- Born: Jakab Mayer-Rubcsics 1844 Thalheim, Kingdom of Saxony
- Died: March 5, 1894 (aged 49–50) Budapest, Austria-Hungary
- Occupations: Journalist, lecturer
- Writing career
- Pen name: Viktor Külföldi
- Language: Hungarian
- Subject: Social democracy

= Viktor Külföldi =

Viktor Külföldi, real name Jakab Mayer-Rubcsics, born Jacob Mayer (Mayer-Rubcsics Jakab, "Külföldi Viktor") (1844 – March 5, 1894) was a Hungarian Socialist, journalist, and lecturer.
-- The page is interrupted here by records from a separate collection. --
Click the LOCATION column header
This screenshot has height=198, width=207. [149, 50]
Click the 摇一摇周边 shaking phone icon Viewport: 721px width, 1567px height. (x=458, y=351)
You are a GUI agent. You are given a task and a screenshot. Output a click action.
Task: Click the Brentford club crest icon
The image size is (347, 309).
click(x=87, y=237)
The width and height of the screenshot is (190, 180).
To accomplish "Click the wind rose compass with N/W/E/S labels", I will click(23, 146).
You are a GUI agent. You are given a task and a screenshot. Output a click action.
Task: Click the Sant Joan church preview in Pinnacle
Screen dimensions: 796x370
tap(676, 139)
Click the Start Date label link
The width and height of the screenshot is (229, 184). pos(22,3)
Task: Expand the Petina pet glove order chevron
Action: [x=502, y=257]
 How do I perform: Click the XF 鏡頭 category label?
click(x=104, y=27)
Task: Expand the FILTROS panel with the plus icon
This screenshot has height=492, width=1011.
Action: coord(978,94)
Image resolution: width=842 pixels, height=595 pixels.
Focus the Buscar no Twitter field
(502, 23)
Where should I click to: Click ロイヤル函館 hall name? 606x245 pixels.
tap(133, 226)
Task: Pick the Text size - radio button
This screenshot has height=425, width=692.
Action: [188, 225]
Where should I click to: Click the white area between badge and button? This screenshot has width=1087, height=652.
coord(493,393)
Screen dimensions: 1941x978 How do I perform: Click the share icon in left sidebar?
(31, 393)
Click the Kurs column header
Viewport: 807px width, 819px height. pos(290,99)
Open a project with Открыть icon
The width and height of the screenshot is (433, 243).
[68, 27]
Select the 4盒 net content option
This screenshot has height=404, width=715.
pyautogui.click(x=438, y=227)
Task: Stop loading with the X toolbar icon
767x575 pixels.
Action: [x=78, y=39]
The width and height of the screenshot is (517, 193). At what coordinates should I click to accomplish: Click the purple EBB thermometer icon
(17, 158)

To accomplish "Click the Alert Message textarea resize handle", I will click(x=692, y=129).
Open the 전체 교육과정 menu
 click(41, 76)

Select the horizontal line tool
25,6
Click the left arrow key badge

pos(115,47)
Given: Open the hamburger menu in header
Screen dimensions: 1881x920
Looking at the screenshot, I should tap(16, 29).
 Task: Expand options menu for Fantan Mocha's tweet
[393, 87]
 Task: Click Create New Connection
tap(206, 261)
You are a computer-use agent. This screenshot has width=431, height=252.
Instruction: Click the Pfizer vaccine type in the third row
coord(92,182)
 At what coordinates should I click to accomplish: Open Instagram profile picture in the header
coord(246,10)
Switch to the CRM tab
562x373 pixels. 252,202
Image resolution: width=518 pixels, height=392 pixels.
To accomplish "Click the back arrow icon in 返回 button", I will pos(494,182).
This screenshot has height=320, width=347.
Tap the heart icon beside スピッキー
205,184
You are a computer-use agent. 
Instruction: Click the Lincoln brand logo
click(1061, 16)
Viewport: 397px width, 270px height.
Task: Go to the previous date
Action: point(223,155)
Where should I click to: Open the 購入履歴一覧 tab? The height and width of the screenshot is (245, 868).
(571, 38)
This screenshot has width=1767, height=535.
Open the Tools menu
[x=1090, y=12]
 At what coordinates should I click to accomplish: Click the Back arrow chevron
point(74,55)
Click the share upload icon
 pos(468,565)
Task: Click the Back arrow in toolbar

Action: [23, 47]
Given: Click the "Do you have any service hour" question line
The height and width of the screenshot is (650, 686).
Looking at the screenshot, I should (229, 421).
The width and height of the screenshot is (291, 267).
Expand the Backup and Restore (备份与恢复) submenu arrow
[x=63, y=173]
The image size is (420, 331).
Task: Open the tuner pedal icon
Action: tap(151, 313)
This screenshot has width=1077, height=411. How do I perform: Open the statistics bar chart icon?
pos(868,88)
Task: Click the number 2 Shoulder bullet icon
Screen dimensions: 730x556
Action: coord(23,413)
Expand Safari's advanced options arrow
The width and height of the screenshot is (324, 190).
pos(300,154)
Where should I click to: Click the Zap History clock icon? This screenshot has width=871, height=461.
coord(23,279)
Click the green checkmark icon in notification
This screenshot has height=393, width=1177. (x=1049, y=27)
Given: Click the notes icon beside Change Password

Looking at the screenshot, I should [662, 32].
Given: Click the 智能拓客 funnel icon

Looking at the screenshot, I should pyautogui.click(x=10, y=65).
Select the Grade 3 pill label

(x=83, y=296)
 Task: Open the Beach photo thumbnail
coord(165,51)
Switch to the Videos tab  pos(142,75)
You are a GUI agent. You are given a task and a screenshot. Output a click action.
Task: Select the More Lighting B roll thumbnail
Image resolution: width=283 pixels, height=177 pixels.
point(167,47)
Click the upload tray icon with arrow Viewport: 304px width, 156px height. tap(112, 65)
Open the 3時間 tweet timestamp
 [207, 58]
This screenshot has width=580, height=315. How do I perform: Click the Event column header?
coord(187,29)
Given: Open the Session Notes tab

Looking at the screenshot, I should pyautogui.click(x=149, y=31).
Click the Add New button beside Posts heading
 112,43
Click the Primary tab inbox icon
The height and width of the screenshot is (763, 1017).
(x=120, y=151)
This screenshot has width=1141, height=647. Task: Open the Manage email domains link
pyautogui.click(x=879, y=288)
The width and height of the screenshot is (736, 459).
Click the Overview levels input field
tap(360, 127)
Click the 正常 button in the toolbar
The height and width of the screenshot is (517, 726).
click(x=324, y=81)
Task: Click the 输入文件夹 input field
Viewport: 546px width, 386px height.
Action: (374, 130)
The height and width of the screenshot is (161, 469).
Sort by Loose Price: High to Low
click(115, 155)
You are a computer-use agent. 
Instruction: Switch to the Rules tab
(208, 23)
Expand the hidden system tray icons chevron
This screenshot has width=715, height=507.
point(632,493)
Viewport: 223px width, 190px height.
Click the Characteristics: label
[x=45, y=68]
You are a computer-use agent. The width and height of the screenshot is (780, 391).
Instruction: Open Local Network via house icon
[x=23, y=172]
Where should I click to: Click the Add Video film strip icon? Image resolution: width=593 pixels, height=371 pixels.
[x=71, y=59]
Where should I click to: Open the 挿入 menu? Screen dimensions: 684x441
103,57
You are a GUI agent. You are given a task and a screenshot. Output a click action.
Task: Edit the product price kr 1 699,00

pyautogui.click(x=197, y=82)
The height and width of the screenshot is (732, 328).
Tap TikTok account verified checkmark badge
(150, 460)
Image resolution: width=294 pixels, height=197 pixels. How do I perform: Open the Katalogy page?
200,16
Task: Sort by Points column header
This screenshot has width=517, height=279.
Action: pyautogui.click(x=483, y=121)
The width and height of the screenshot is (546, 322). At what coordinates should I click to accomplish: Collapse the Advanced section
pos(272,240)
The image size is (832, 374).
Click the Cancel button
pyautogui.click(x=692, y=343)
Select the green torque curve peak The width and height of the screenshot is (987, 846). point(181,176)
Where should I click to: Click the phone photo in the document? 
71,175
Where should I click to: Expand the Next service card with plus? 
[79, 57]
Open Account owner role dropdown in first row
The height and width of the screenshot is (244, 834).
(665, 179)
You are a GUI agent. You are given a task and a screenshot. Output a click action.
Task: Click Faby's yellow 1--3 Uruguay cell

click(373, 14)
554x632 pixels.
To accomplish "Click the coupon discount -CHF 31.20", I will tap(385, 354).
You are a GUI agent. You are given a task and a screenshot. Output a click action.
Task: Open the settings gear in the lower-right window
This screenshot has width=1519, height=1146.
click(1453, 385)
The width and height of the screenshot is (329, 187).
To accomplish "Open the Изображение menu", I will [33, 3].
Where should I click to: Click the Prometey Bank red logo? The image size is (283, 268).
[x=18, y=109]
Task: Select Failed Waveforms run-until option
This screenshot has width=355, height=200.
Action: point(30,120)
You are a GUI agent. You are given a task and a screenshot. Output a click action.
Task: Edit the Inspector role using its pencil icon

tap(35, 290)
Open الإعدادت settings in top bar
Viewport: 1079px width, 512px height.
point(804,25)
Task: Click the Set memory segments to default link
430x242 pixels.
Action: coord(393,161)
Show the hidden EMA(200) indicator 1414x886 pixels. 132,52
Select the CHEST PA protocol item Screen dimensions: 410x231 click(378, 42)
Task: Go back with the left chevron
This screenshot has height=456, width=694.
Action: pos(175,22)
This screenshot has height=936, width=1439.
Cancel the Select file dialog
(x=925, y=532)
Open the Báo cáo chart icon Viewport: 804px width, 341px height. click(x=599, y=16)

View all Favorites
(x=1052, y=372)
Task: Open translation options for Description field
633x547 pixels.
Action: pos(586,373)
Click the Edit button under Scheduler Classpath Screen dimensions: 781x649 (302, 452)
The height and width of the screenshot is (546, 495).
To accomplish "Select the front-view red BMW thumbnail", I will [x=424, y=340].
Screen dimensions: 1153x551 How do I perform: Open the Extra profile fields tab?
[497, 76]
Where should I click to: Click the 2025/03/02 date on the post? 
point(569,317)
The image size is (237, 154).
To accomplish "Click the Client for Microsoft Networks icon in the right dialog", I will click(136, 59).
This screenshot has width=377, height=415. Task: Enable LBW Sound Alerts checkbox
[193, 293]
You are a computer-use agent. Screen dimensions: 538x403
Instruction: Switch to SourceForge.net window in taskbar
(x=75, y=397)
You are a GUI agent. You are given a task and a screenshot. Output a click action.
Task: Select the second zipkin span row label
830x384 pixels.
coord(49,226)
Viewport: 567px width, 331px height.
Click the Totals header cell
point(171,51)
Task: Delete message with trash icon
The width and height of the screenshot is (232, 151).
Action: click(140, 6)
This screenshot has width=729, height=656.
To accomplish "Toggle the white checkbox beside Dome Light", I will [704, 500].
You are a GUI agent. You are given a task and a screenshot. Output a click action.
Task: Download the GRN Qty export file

Born in Thalheim, Germany (or Switzerland?), he was known in his adopted country by the alias "Külföldi" (Hungarian for "foreigner").
In 1871 he became a member of the International Working Men's Association. Together with Karóly Farkas (1842–1907) and Antal Ihrlinger, he co-founded the first Hungarian Socialist organization, the General Working Men's Union (az Általános Munkásegylet). For organizing a strike by the GWMU, he, among others, was arrested (1871–2) and accused of high treason; he was eventually acquitted because of lack of evidence.

In 1877 Külföldi founded the Social-democratic newspaper Népszava ("People's Voice"). He retired from the worker's movement in 1890 and died in Budapest in 1894.